Critique: A truly inspiring and impressively informative examination of forgotten women from history, "The Girl Explorers: The Untold Story of the Globetrotting Women Who Trekked, Flew, and Fought Their Way Around the World" will prove to be a unique, welcome, timely, and greatly appreciated addition to community, college, and university library Women's History collections. A deftly written and detailed history, it should be noted for personal reading lists that "The Girl Explorers" is also readily available in a digital book format (Kindle, $10.99).

Fighting for Space: Two Pilots and Their Historic Battle for Female Spaceflight
Amy Shira Teitel
Grand Central Publishing
c/o Hachette Book Group
1290 Avenue of the Americas, New York, NY 10104
9781538716045, $30.00, HC, 448pp

Synopsis: When the space age dawned in the late 1950s, Jackie Cochran held more propeller and jet flying records than any pilot of the twentieth century -- man or woman. She had led the Women's Auxiliary Service Pilots during the Second World War, was the first woman to break the sound barrier, ran her own luxury cosmetics company, and counted multiple presidents among her personal friends. She was more qualified than any woman in the world to make the leap from atmosphere to orbit. Yet it was Jerrie Cobb, twenty-five years Jackie's junior and a record-holding pilot in her own right, who finagled her way into taking the same medical tests as the Mercury astronauts.
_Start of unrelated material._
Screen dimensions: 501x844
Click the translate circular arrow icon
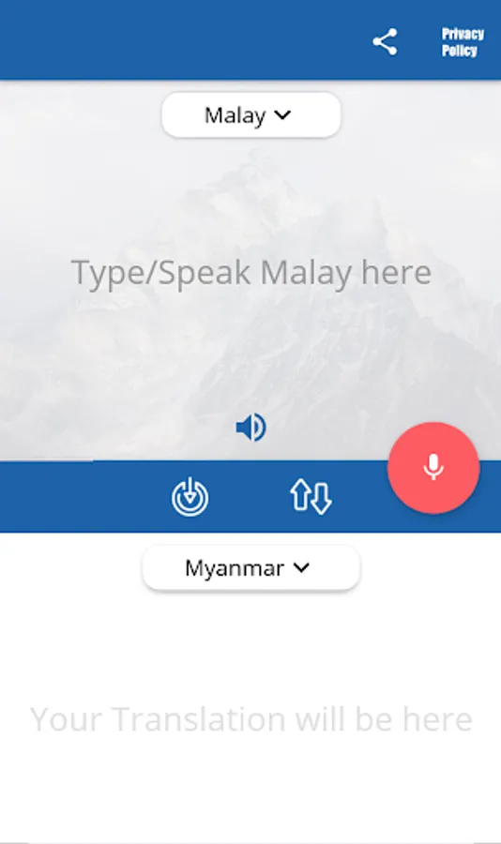tap(190, 497)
The prospect of flying in space quickly became her obsession.

While the American and international media spun the shocking story of a "woman astronaut" program, Jackie and Jerrie struggled to gain control of the narrative, each hoping to turn the rumored program into their own ideal reality -- an issue that ultimately went all the way to Congress.

Critique: "Fighting for Space: Two Pilots and Their Historic Battle for Female Spaceflight" by spaceflight historian, author, and public speaker Amy Shira Teitel is a deftly crafted and dual biography of two audacious aeronautical women trailblazers -- Jackie Cochran and Jerrie Cobb. "Fighting for Space" ably and informatively showcases this pair of inherently fascinating and absolutely fearless women using their life stories as guides through the every shifting social, political, and technical landscapes of their time. While absolutely and unreservedly recommended additions to community, college, and university library Contemporary American Biography and Women's Aviation History collections, it should be noted for the personal lists of students, academia, and non-specialist general readers with an interest in the subject that "Fighting for Space: Two Pilots and Their Historic Battle for Female Spaceflight" is also readily available in a paperback edition (9781538716052, $17.99), in a digital book format (Kindle, $13.99), and as a complete and unabridged audio book (9781549121005, $35.00, CD).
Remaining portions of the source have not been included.